The anonymity in críticas, pretty much authorizes users to curse left and right and traffic in the most backward kind of homophobia. That is, it lets them spout all the words they wouldn’t normally say in public–like a vocalized internet flame–so you get a lot of puta madre this and that. In point of fact, just about every other word in these videos is puta, a Spanish insult for a female sex-worker. The TTS writers get pretty creative with it, transmogrifying the word into just about every noun, adjective, and verb form imaginable. Putanizada, putilla, and putón are just some of the kinds of the flourishes that they luxuriate in.

Also interesting, the otherwise coarse language is couched in fairly complex grammatical structures.
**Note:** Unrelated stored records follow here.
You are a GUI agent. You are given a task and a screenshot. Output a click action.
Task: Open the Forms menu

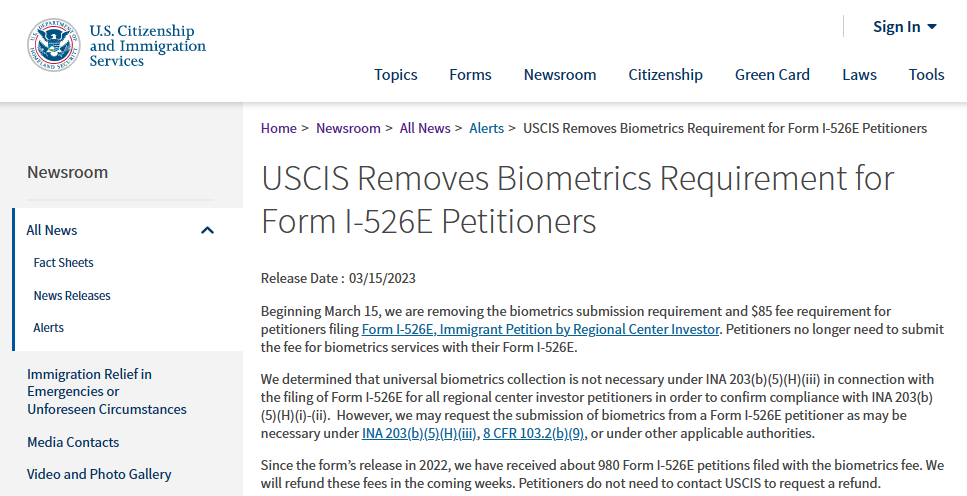(470, 75)
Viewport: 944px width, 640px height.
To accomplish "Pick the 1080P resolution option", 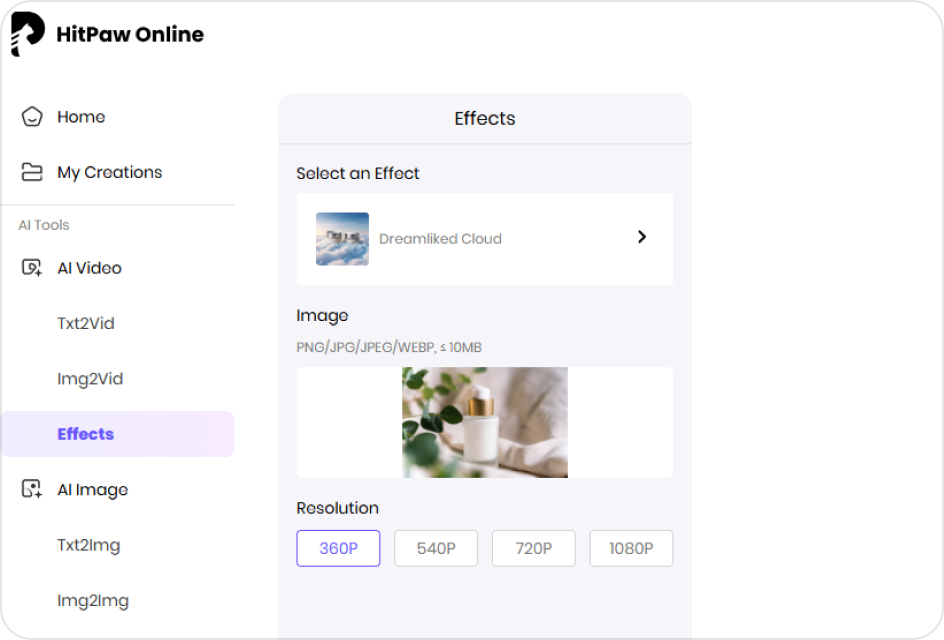I will click(631, 548).
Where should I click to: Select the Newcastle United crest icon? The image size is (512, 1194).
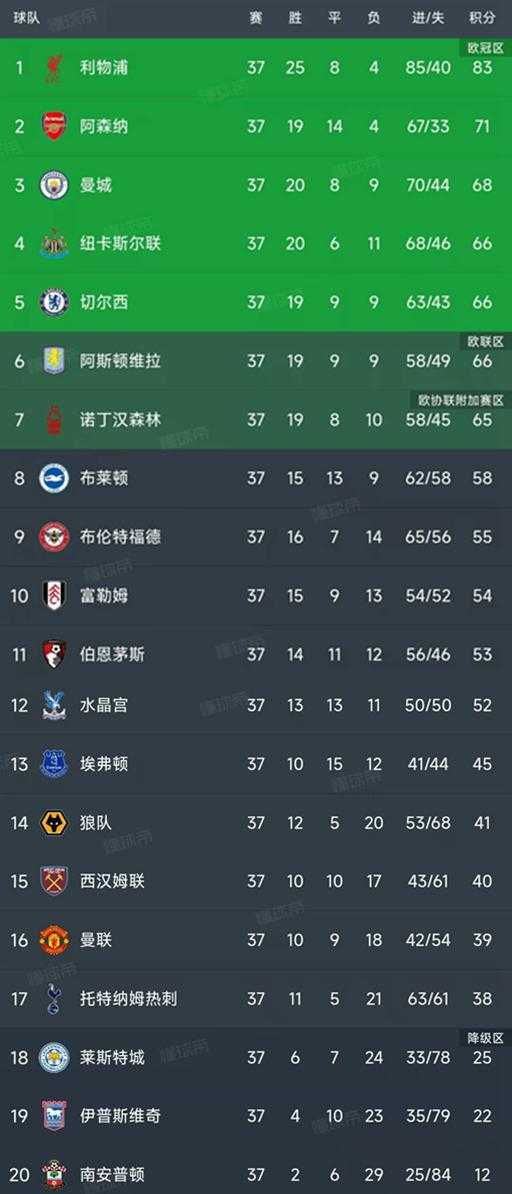click(x=54, y=244)
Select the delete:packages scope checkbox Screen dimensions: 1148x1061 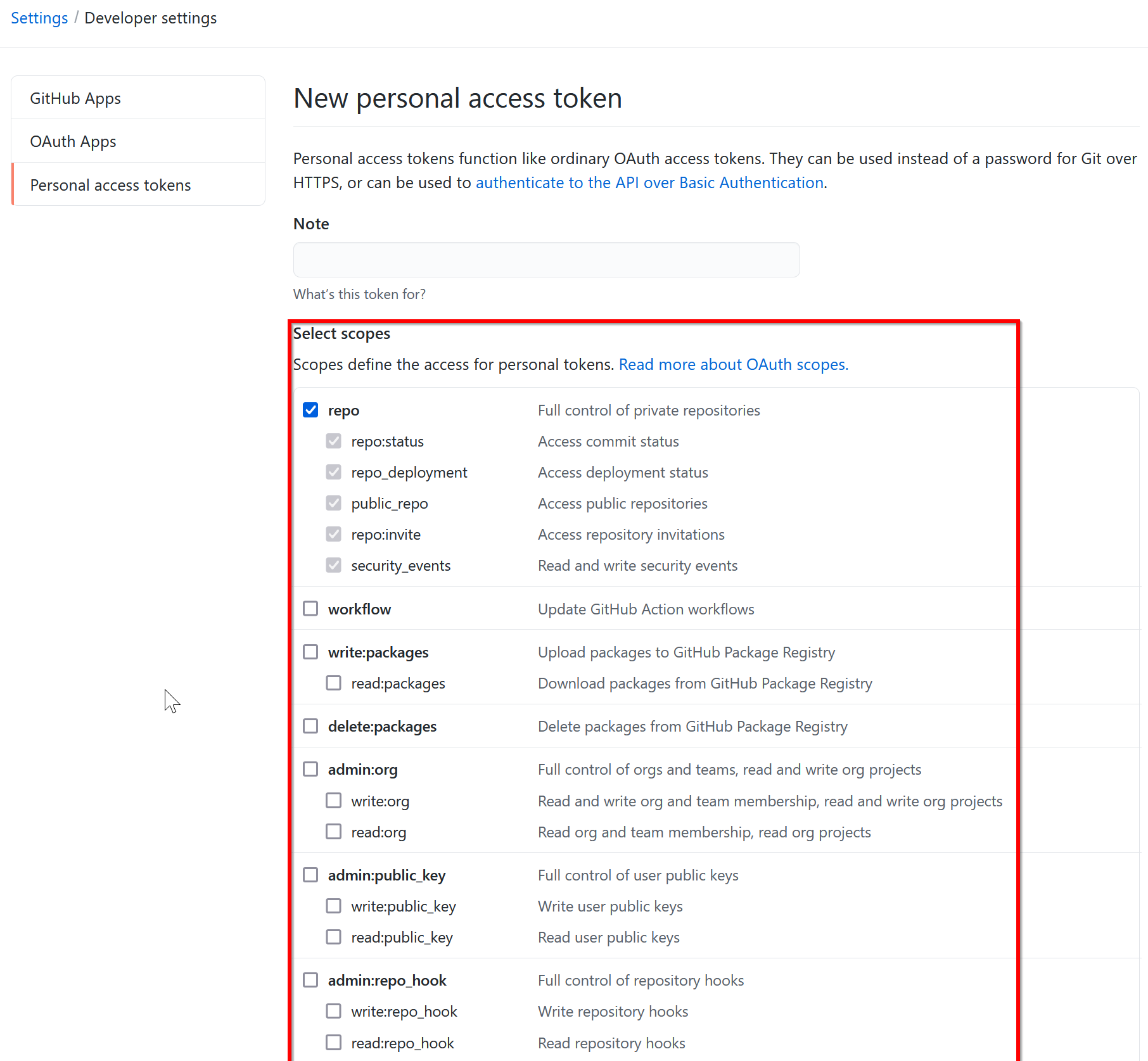point(310,726)
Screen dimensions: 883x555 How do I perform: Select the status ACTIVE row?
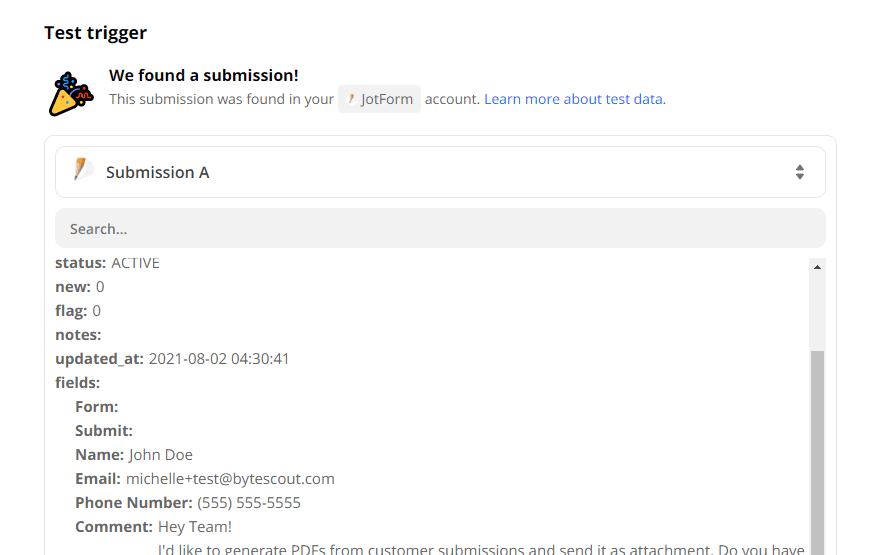(x=107, y=263)
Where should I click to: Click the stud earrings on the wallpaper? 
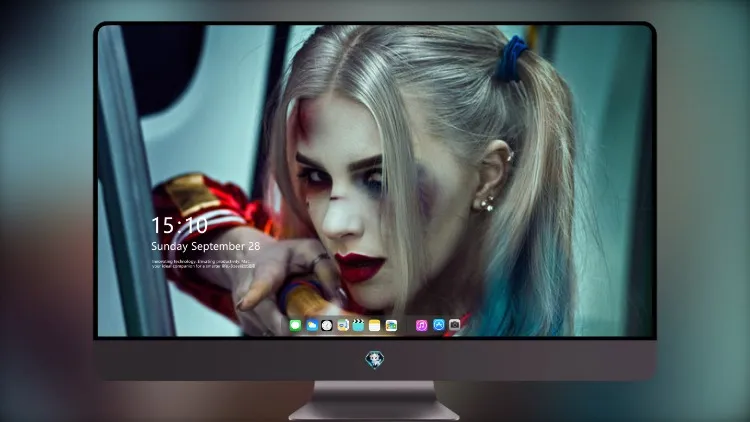(x=484, y=204)
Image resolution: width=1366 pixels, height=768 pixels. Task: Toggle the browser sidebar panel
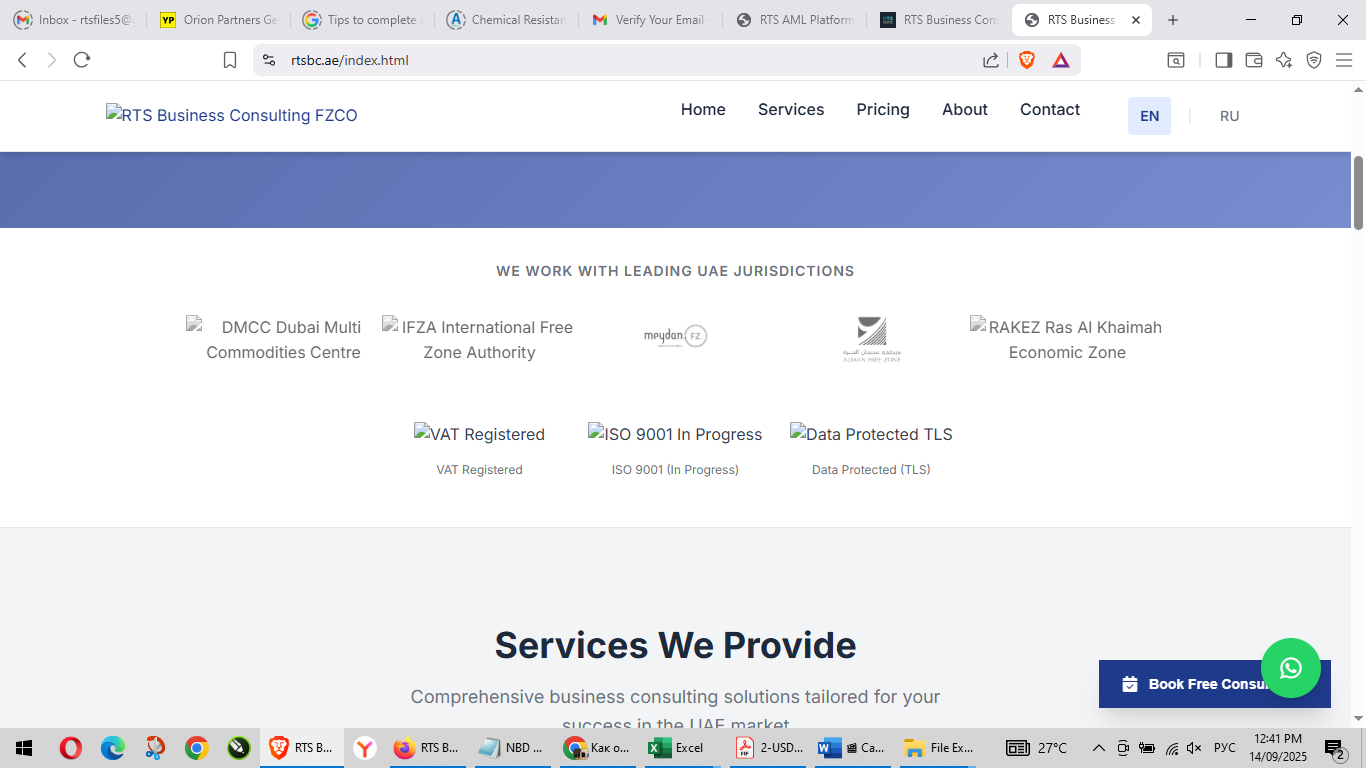pyautogui.click(x=1223, y=60)
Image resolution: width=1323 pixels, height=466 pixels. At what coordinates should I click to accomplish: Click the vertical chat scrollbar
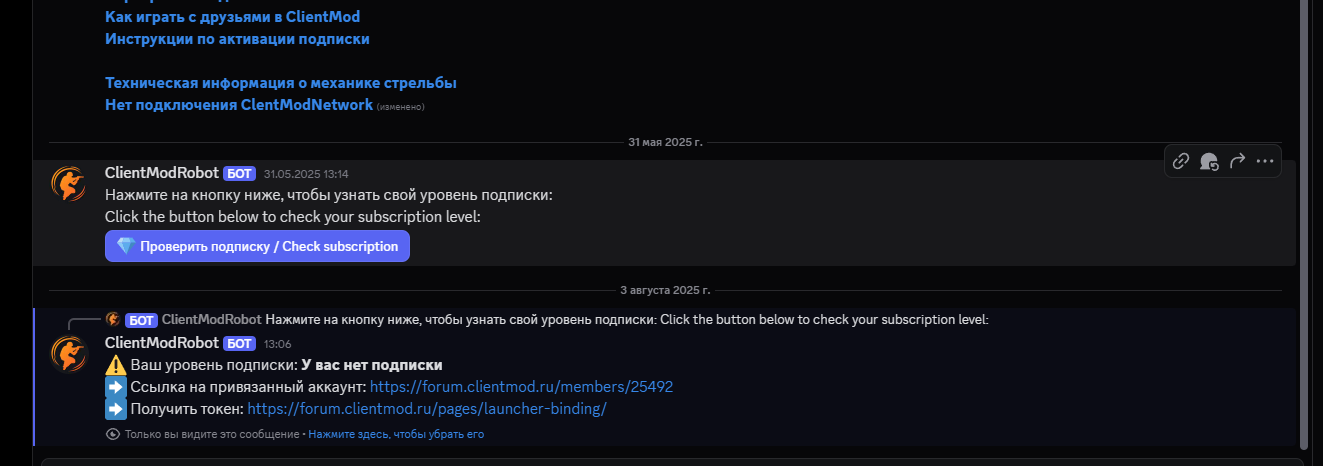point(1303,220)
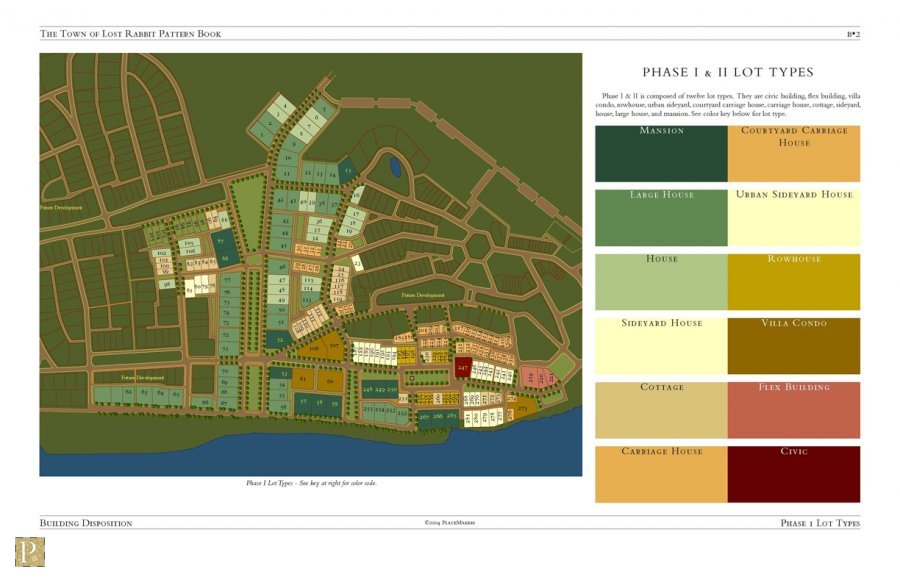This screenshot has height=582, width=900.
Task: Click the gold P logo icon
Action: click(29, 552)
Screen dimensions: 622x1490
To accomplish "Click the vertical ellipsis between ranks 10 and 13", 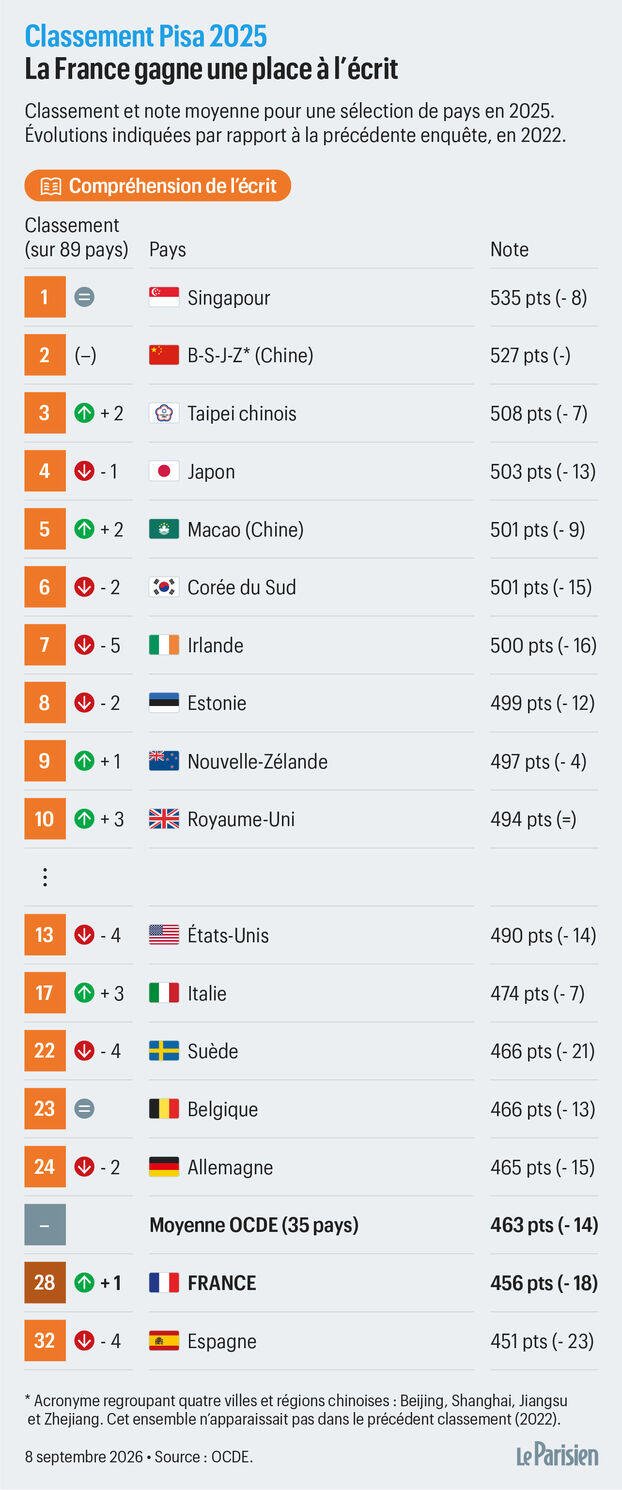I will point(45,877).
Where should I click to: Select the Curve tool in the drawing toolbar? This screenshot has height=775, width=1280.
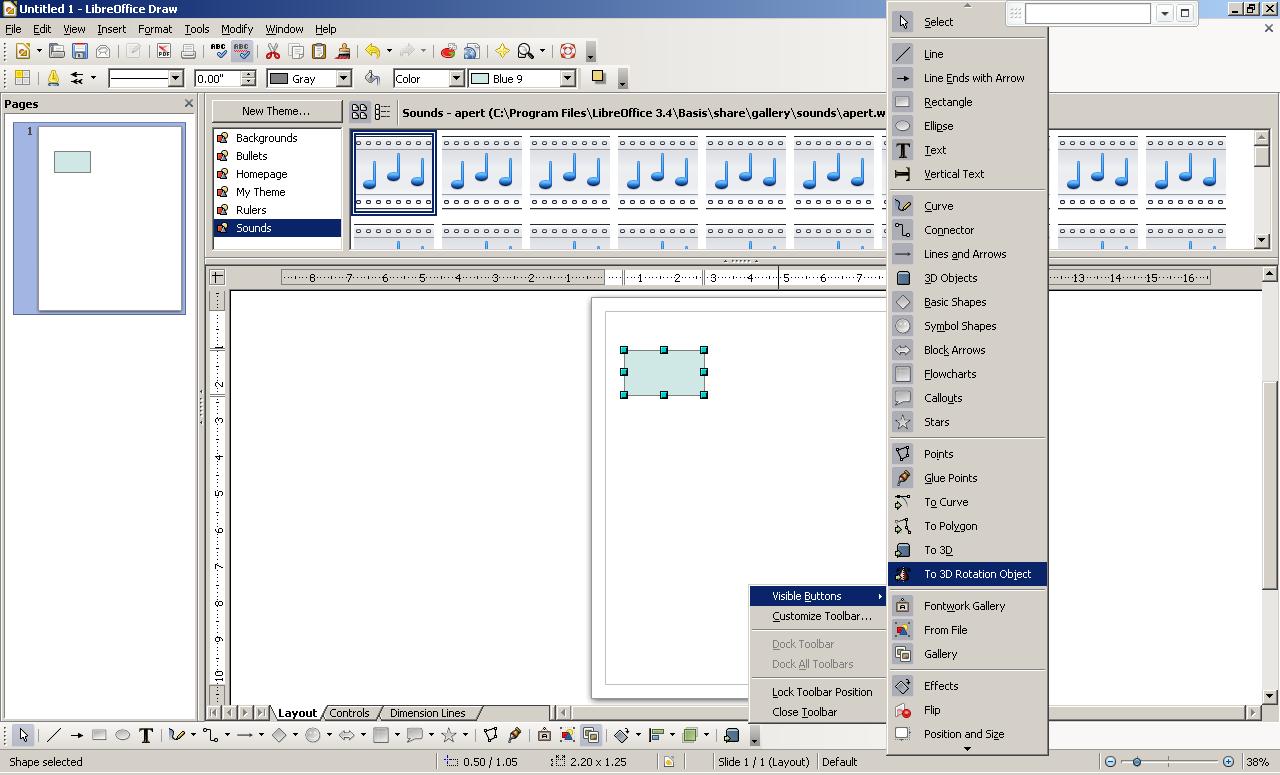[177, 735]
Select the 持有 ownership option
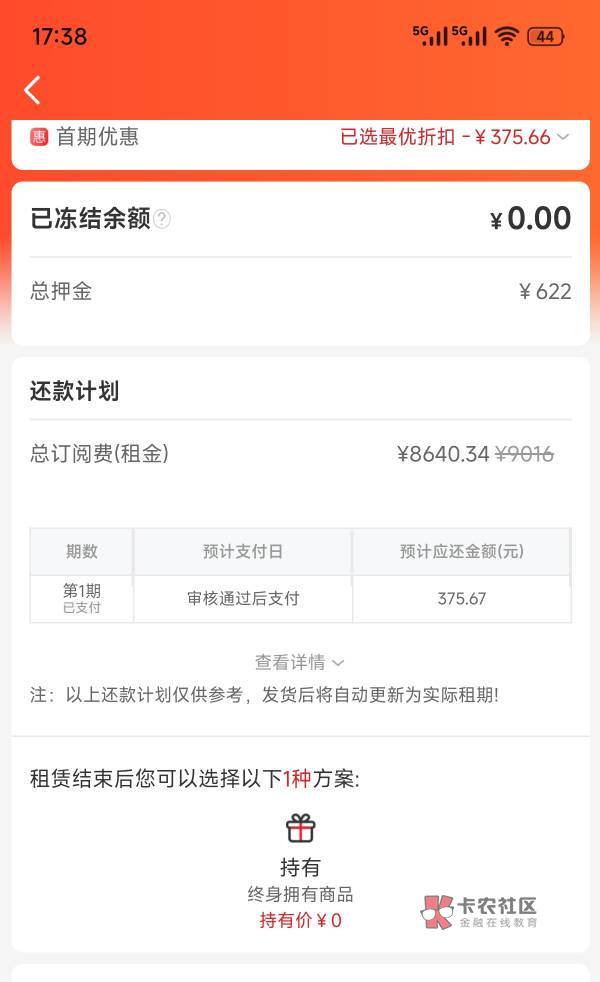Viewport: 600px width, 982px height. click(x=300, y=867)
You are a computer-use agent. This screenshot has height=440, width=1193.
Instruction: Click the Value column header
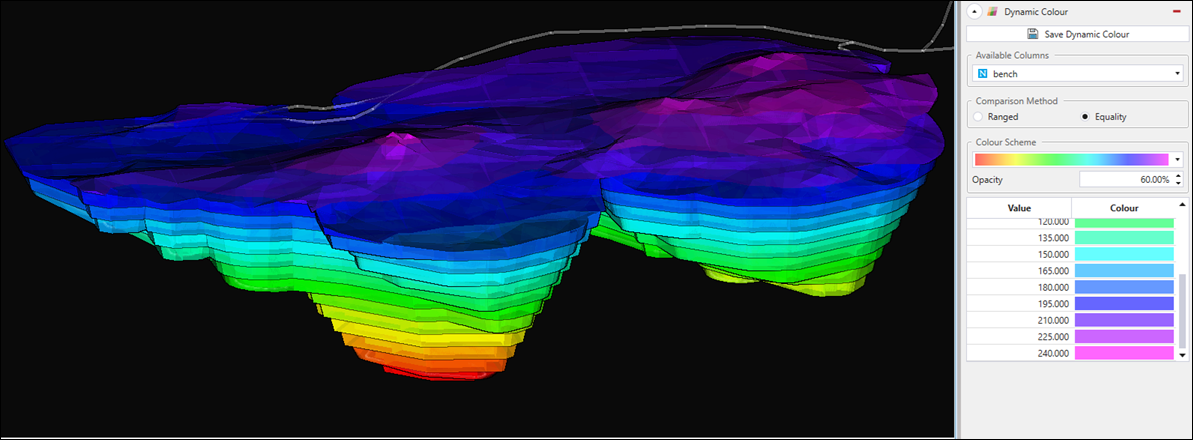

The work of one 2Alfredo2, in particular, makes heavy use of interjected clauses. When combined with colorful grammatical plays on common Spanish insult words like jilipolla, the overall effect is both formal and pruriently vulgar. It kind of sounds like a high school English essay gone wrong.

They say Montana is the "Cyrus State."Granted, this work is pretty limited in scope to say the least. There’s only so many kicks you can get out of listening to a machine tell off Hannah Montana with every curse word out of the Real Academia Diccionario de Palabortas. But TTS is an artistic medium in its infancy. There is real potential for the anonymity afforded to users to do good.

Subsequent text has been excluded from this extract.